Venezuela fired live missiles from fighter jets and ships Friday during exercises intended to demonstrate the firepower of President Hugo Chavez’s military.
Smoke rose from ships off the La Orchila island military base as Otomat MK2 missiles arced into the sky and Russian-made Sukhoi fighter jets flew in formation.
The televised war games allowed the military to showcase some of the hardware bought under Chavez, who says Venezuela’s main threat is the US. A US Navy plane last month flew over the same Caribbean island base, drawing a diplomatic protest from Venezuela.
PHOTO: AP
US officials said the plane accidentally strayed into Venezuelan airspace during a counter-drug mission, but Chavez accused Washington of espionage.
Defense Minister Gustavo Rangel Briceno commanded the troops during Friday’s exercises, ordering them to fire at mock “enemy units.” It was the first time in 13 years that such drills were held with live missile fire at sea, he said.
The ships and planes hit their target -- an old tugboat -- with missiles and a 500kg bomb, sinking the vessel 36km offshore, Rangel said.
He declared the exercises a success, saying “we’ve been able to show our power of dissuasion and defense.”
The US denies having designs on Venezuela, which is its fifth largest oil supplier. But Chavez insists his government is under a real threat, citing the US Navy’s decision earlier this year to re-establish the Fourth Fleet to direct naval forces in the Caribbean, Central and South America.

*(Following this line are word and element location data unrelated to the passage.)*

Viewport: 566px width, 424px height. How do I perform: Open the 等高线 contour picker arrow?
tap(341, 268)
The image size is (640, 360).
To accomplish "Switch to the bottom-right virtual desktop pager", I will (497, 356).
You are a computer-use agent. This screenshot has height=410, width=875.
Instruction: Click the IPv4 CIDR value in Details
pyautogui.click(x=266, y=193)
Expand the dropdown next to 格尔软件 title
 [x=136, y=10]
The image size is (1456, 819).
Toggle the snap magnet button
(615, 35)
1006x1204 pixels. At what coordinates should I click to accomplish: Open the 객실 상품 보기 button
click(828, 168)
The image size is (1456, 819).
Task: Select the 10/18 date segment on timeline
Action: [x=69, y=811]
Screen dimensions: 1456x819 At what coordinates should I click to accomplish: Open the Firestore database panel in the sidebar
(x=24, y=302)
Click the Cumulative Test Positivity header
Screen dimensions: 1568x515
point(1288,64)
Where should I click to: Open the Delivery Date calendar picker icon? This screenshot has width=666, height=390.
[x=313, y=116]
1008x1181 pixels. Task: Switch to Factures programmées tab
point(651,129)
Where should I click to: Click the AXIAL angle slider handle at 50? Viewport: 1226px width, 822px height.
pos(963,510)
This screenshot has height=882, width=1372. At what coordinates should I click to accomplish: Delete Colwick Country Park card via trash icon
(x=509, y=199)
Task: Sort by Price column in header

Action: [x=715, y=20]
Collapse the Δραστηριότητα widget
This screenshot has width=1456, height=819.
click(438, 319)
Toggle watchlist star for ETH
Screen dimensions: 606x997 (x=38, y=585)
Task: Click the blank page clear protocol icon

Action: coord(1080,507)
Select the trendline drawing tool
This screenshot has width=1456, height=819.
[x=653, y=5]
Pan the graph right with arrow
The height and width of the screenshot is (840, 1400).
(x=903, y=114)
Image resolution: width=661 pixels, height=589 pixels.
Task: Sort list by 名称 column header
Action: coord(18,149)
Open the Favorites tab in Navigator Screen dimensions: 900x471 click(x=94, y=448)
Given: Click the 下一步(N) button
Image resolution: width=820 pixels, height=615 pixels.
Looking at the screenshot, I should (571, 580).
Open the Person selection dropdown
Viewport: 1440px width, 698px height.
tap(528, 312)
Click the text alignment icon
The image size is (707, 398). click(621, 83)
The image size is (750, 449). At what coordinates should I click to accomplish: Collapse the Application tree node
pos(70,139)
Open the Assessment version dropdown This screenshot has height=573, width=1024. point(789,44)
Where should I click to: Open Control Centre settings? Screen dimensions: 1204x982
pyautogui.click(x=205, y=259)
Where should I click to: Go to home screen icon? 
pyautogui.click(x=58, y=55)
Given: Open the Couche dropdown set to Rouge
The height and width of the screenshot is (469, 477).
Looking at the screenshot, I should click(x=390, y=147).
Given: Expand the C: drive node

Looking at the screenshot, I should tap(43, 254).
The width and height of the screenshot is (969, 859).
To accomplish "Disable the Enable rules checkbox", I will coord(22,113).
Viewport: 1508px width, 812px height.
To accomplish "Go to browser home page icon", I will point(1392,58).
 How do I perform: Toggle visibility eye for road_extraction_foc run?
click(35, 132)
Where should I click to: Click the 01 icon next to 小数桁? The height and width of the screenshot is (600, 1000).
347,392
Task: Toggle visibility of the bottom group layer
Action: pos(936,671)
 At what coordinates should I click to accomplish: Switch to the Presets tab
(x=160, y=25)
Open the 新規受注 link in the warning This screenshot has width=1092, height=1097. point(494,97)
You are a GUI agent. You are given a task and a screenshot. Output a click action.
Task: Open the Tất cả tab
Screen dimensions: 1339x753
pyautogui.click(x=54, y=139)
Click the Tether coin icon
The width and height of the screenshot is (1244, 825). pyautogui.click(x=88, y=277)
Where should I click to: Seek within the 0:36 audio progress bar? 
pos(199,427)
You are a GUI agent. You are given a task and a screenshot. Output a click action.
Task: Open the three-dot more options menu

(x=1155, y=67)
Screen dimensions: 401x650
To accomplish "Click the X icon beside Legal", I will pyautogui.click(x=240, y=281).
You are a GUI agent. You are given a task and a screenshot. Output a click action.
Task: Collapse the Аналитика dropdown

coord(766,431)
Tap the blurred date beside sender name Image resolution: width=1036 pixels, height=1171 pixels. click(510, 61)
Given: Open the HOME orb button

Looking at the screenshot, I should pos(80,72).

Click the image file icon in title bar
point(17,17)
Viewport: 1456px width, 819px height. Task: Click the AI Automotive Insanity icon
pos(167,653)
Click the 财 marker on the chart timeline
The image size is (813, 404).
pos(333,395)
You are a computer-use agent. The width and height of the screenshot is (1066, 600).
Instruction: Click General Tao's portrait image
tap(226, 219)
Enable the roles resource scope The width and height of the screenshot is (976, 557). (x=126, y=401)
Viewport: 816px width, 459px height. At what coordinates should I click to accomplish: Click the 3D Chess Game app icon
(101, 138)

Opposition politician Enrique Ochoa Antich said Chavez’s perpetual verbal conflicts with the US aim to rally nationalist sentiment around the threat posed by the “empire,” as Chavez calls the US.
But Ochoa said the approach has been used by Chavez for so long that it “isn’t very effective anymore at this point.”
Chavez frequently accuses the US of plotting his overthrow to snatch the OPEC nation’s oil reserves, and in recent weeks has said the US attitude toward Venezuela echoes US “aggression” in Iran and Iraq.
The test was the first display of firepower purchased from Russia and China using profits from its record oil revenues.
Venezuela has the fourth-largest military budget in Latin America, and analysts say its military spending is relatively low in relation to its GDP.
Tensions remain high between the US, Venezuela and its neighbor, US-ally Colombia, which accuses Chavez of helping Marxist insurgents fighting the government.